Stored data entries
/---

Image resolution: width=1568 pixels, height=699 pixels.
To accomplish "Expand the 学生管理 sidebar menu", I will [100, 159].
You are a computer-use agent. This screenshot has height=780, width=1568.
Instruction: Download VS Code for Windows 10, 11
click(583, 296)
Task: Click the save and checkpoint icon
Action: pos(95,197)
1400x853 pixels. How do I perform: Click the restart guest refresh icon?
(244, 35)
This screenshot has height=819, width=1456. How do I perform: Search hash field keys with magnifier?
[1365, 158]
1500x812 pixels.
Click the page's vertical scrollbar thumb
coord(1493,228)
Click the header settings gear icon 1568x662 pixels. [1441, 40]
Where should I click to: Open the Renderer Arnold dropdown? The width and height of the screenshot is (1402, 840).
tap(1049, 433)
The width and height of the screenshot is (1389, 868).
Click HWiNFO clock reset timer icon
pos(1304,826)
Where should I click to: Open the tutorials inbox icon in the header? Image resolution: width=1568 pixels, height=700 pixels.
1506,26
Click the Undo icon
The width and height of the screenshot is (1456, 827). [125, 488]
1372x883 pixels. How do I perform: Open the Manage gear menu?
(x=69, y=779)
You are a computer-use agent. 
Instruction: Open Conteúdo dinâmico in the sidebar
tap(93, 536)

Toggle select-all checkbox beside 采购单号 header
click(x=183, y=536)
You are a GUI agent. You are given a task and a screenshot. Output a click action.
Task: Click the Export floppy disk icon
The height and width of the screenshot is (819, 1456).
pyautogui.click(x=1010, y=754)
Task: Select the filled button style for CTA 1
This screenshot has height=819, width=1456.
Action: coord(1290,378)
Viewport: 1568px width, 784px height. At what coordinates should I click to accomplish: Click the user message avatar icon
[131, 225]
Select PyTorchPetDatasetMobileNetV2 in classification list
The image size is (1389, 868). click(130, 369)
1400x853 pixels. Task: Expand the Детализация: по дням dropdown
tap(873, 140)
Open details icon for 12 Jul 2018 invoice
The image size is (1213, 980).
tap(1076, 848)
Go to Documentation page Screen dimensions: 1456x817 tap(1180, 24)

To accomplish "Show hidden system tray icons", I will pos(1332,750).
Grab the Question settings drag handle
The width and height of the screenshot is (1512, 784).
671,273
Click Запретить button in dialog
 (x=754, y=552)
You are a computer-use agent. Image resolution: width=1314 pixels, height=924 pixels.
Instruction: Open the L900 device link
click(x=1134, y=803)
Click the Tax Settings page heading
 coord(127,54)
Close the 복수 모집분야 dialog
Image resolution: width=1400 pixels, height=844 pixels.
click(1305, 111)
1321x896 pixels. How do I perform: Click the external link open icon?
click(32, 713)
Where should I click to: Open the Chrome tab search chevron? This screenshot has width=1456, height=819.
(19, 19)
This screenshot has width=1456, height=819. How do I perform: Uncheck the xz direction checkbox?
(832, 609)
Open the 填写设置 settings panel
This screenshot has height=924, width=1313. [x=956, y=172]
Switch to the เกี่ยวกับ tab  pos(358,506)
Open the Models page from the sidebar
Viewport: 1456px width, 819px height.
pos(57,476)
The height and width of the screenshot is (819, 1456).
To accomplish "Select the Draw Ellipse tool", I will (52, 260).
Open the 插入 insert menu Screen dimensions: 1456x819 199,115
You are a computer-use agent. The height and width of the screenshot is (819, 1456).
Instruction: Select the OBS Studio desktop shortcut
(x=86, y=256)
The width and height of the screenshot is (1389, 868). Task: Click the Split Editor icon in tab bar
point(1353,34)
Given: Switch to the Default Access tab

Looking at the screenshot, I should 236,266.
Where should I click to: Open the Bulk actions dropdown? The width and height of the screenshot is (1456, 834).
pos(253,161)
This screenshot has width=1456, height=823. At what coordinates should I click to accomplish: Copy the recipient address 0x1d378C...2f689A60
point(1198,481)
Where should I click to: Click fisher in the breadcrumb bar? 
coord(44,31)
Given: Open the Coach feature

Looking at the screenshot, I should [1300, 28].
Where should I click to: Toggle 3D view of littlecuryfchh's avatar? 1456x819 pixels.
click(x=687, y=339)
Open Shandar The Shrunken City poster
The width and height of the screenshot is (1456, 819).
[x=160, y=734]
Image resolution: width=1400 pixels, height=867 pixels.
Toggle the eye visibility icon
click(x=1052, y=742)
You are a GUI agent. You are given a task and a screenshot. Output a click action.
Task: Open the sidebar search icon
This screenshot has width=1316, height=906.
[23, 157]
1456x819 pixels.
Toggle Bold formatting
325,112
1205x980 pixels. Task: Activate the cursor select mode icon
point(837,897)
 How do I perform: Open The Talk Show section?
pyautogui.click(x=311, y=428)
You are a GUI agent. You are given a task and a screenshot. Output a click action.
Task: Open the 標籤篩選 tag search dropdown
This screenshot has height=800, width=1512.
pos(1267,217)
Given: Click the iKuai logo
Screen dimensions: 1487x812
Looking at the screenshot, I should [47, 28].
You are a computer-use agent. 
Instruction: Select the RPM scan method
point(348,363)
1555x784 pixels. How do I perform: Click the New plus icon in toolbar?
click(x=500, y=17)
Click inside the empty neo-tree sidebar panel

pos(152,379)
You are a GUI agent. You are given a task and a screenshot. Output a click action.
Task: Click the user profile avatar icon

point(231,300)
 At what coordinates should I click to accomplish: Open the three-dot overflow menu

\---

- _Activity_
Copy each line of the entries in which the string "computer" is found.

- _Answer to this problem_
You are a computer-use agent. This screenshot has height=780, width=1568.
You are a computer-use agent. 
You are a computer-use agent. Image resolution: width=1314 pixels, height=924 pixels.
You are a computer-use agent. The height and width of the screenshot is (819, 1456).
You are a computer-use agent. 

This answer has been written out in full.